Analysis summaries, actor details, and coverage mappings were LLM-classified and may contain errors.
This is a binding regulatory measure issued by the Chinese central government with mandatory language throughout, explicit enforcement mechanisms, and penalties for non-compliance administered by multiple regulatory departments.
The document primarily addresses misinformation risks (3.1, 3.2) through mandatory labeling requirements for AI-generated content. It has good coverage of governance mechanisms (6.5) through regulatory oversight and compliance requirements. There is minimal coverage of malicious actor risks (4.1, 4.3) through provisions preventing label manipulation and fraud. The document focuses narrowly on transparency and disclosure rather than broader AI safety or discrimination concerns.
The document primarily governs the Information sector, specifically online information services, content platforms, and application distribution platforms. It applies broadly to any service provider offering AI-generated content across multiple media types (text, audio, video, images, virtual scenes).
The document focuses primarily on the Deploy and Operate and Monitor stages of the AI lifecycle, with comprehensive requirements for labeling AI-generated content at the point of deployment and ongoing monitoring of compliance. There is minimal coverage of earlier stages like planning, data collection, or model building.
The document explicitly covers AI-generated synthetic content and generative AI services. It addresses both AI systems (through service providers) and the outputs of AI models. There is no mention of frontier AI, general purpose AI, foundation models, or compute thresholds. The focus is on generative AI capabilities across multiple modalities.

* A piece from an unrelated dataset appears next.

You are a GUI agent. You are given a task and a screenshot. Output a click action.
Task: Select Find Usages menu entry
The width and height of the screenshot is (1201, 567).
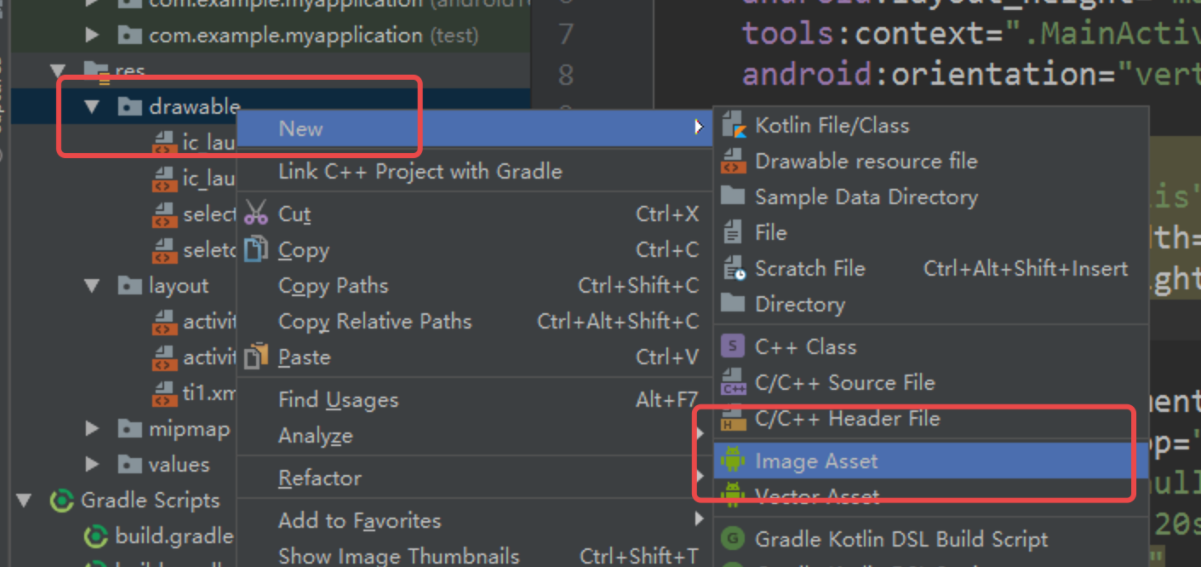point(338,400)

Chinese central government (specific agency not named in document)
The document is drafted by government authorities based on existing PRC laws and regulations, representing central government regulatory authority over AI-generated content.
Internet information departments, telecommunications departments, public security departments, television and radio departments
Multiple government regulatory departments are explicitly designated to enforce compliance with these measures through existing legal frameworks.
Internet application distribution platforms (for market entry review), regulatory departments (for ongoing compliance)
The document establishes monitoring through platform-level reviews during application distribution and ongoing regulatory oversight through filing and safety assessment procedures.
Online information service providers, internet application service providers, internet application distribution platforms
The measures explicitly apply to service providers offering AI generation/synthesis services, platforms transmitting AI-generated content, and application distribution platforms. These entities develop, deploy, and provide infrastructure for AI systems.